After recognizing that knowledge of the snake species is not very useful for predicting PSCS, we assessed other risk factors that could predict PSCS and therefore aid clinical physicians in the management of snakebite patients. Close monitoring and compartment pressure measurement are standard approaches in the diagnosis of compartment syndrome. However, not all snakebite patients show immediate signs of compartment syndrome. Snakebite patients, especially asymptomatic patients, cannot all remain in the hospital to monitor progression. Furthermore, measuring intracompartmental pressure in all snakebite patients for the early detection of acute compartment syndrome is impractical. The ischemic signs of compartment syndrome, excluding severe pain, are late signs and should not be relied on for the early diagnosis of compartment syndrome. Therefore, identifying risk factors for compartment syndrome when patients arrive at the ED has become important. In this study, we found that elevated WBC (p = 0.028) and AST (p = 0.037) were risk factors for the development of PSCS, and further surgery was required. In addition, the cutoff values for WBC and AST were 11,650/μL and 33.5 U/L, respectively. These values may indicate an increase in the inflammatory or cytokine reaction after a severe snakebite and envenomation. Proteins and cytokines produced during the acute phase will induce further leukocytosis [14]. In addition, increased AST can be found in skeletal muscle and red blood cells. Acute hemolysis and necrosis of skeletal muscle in severe envenomation may release AST into the circulation [15]. These factors may explain why WBC and AST are useful predictors of PSCS. In symptomatic snakebite patients who have elevated WBC or AST, clinicians should anticipate the development of compartment syndrome.

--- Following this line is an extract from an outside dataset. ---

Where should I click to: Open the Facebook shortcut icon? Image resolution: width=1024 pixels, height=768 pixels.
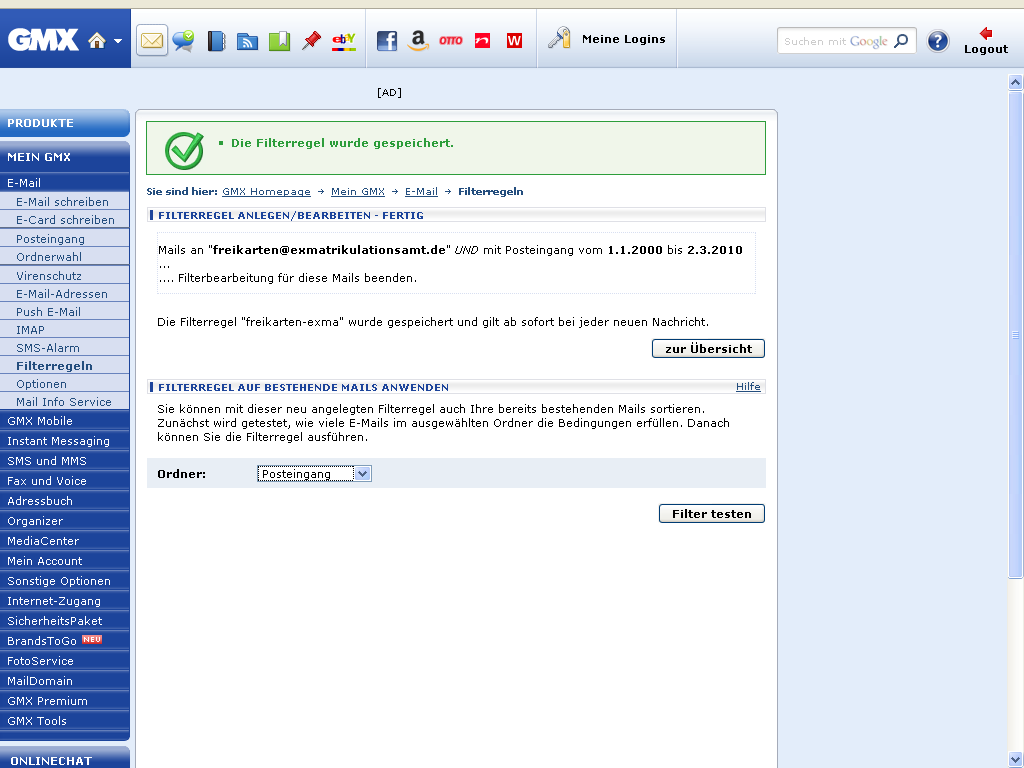tap(387, 41)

Patients with asymptomatic snakebites are often discharged after being observed for two hours. However, the necessary duration of observation for symptomatic snakebite patients is controversial. In some studies, the authors suggested that symptomatic cases should be monitored for a minimum of 24 h [1, 10]. In the present study, all patients with compartment syndrome developed the condition between 1.4 and 39.7 h after ED arrival. Additionally, 22.2 % of patients (2/9) developed compartment syndrome after more than 24 h. In our department, to exclude the possibility of compartment syndrome, snakebite patients are carefully observed for local effects at least 48 h after admission.

Although the results of this study offer valuable insights into snakebites, the study has some limitations. First, this was a retrospective review at a single trauma center. Most characteristics were recorded prospectively, but the possibility of selection bias cannot be excluded. Second, although snakebites in Taiwan remain a public health problem, the number of victims has decreased due to rapid urbanization and snake habitat degradation. The small number of cases in this series may lead to statistical errors. Although our results indicate that increased WBC and AST are risk factors for the development of PSCS, our evidence may be insufficient. Therefore, it may not be safe to discharge patients based only on these markers. However, our results may be useful in the development of a decision tool to identify high- and low-risk patients in the future. We believe that increases in these markers combined with clinical presentation could be early diagnostic tools and aim to conduct a prospective study to validate these markers.

Conclusions

PSCS is a critical problem that requires multiple surgical interventions. Elevated WBC and AST upon ED arrival are highly likely to be risk factors for the development of PSCS and may be useful as clinical markers. Thus, patients with snakebites and locoregional symptoms with elevated markers should be observed for 48 h to exclude the possibility of PSCS. In the future, there may be an opportunity to develop a decision tool that combines observations of clinical symptoms and measurement of WBC and AST levels. Such a tool may be a reasonable and safe way to distinguish patients who can be discharged without needing the 48-h observation period from those who may require surgery.